David Vandeven: Das ganze Thema Corona blenden wir erstmal aus, ein Stückweit, aber wir bauen Schulden, wir machen alle Rettungspakete auf Pump der nächsten Generation, nicht auf der jetzigen, sondern wir sagen, wir schieben das hinaus. Es schwirrt ein Geist umher, Lastenausgleichsgesetz, Sigmar Gabriel hat es angesprochen, das Gesetz wurde umschrieben, es wurde erweitert, Impfschäden wurden mit aufgenommen, und, und, und. Kommt das Lastenausgleichsgesetz 2024?

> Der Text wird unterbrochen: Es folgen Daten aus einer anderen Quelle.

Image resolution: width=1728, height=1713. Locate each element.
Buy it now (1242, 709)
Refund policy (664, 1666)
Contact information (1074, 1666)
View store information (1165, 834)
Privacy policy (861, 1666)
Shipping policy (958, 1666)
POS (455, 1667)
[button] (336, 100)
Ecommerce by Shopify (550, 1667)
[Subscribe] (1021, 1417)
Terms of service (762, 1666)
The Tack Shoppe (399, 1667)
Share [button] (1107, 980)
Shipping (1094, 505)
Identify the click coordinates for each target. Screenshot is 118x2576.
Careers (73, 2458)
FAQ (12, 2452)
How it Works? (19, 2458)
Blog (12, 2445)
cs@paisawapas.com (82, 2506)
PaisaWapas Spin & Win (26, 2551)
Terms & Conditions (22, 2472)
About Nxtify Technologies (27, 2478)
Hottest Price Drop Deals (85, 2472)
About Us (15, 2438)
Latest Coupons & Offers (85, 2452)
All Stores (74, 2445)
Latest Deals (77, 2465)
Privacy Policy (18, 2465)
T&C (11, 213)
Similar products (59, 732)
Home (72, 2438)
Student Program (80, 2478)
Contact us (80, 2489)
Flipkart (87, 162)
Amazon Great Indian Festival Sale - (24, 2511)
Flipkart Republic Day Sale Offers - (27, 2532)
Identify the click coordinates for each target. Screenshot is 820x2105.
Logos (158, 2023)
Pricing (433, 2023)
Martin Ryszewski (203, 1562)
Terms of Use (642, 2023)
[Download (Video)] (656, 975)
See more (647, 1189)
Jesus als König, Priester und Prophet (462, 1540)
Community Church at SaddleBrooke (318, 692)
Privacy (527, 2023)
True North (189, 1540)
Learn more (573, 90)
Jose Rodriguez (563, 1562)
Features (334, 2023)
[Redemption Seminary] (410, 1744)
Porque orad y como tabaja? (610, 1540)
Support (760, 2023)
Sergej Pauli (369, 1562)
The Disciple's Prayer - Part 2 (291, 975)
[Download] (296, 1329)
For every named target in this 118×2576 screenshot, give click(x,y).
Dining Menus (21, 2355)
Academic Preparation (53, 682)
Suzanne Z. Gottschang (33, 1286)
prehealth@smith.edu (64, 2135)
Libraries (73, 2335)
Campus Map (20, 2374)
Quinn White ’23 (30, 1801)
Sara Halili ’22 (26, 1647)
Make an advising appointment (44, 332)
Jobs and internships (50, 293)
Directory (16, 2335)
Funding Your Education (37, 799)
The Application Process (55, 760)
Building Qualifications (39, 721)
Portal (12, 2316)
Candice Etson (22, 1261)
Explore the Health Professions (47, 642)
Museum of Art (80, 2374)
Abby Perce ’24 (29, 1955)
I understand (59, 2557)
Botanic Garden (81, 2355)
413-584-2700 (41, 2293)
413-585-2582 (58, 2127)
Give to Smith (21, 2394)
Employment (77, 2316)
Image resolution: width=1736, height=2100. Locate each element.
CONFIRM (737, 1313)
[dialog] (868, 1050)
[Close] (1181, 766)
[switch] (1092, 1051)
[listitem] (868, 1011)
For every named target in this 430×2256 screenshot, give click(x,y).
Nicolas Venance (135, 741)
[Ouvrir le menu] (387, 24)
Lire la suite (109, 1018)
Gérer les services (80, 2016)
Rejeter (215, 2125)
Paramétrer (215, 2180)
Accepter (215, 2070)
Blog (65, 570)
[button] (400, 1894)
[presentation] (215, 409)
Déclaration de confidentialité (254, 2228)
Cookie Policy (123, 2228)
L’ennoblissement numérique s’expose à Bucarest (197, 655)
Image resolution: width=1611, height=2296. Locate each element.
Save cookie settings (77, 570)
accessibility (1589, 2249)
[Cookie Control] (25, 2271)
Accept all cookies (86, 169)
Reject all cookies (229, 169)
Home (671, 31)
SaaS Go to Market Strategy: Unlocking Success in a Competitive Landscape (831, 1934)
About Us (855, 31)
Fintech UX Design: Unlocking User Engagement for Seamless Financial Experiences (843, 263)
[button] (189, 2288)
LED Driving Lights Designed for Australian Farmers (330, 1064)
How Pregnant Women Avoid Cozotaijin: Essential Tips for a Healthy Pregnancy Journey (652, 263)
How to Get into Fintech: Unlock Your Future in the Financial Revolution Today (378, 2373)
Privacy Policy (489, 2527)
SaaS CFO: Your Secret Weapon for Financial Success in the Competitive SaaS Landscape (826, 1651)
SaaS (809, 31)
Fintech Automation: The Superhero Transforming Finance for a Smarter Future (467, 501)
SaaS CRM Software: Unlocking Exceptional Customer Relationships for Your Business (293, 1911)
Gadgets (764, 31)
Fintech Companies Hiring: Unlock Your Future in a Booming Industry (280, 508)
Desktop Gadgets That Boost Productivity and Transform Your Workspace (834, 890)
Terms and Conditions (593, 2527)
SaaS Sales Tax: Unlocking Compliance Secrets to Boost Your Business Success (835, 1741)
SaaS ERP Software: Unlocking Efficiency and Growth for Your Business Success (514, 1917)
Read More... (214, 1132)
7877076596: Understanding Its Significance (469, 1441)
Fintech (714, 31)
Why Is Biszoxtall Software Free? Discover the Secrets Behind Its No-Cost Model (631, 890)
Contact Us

Tino Chrupalla: Ja, ich halte alles für möglich, ja. Also da sind wir wieder bei dem Punkt, diejenigen, die Eigentum haben, werden dann natürlich dann genau mit diesen Lasten belegt, ja. Das sind die letzten, wo man noch, ich sage mal die Daumenschraube ansetzen kann. Wer nichts hat, dem kann man ja natürlich nichts mehr wegnehmen, ja. Ich hoffe, dass die Bürger verstehen, was natürlich, Sie haben es richtig gesagt, was wir an Schulden aufnehmen, ist natürlich ein Stückweit auch EZB-Politik, Euro-Politik, es wird Geld ohne Ende gedruckt, Fridays for Futures fordert jetzt das nächste 100 Milliarden Paket für die Klimarettung, ja. Wer es bezahlen soll, bleibt offen, ja. Im Endeffekt ist es genau das-

David Vandeven: …#00:28:30# die nächste und übernächste Generation. Damit ist ja auch die Schuldfrage wieder geklärt und auch die Abhängigkeitsfrage geklärt. 

Tino Chrupalla: So sieht es aus. Aber wir müssen da mal sehen, welche Leistungsträger mittlerweile auch dieses Land verlassen, darüber wird ja auch kaum geredet. Wir reden ja dann immer gerne von Zuwanderern, die wir unbedingt brauchen für den Arbeitsmarkt, aber dass wir 150, 200.000 Leistungsträger pro Jahr verlieren, die weggehen, die sagen, mir reicht es, ich mache meinen Betrieb irgendwo anders auf, ich gehe mit meiner Familie nach Norwegen, nach England, in die Schweiz oder nach Österreich, um mich dort niederzulassen, weil ich das hier einfach nicht mehr ertrage, das wird vergessen. (I: Standortverlagerung, …#00:29:02#.) Und das ist natürlich ein Stückweit, unsere wirtschaftliche Kraft und Macht wird immer mehr geschwächt, und da frage ich mich, wer das eigentlich dann noch alles finanzieren soll. Also ich hoffe, dass es nicht dazu kommt, wir werden natürlich alles tun, dass es nicht dazu kommt, weil das ist eine nächste Enteignungswelle, nichts anderes. 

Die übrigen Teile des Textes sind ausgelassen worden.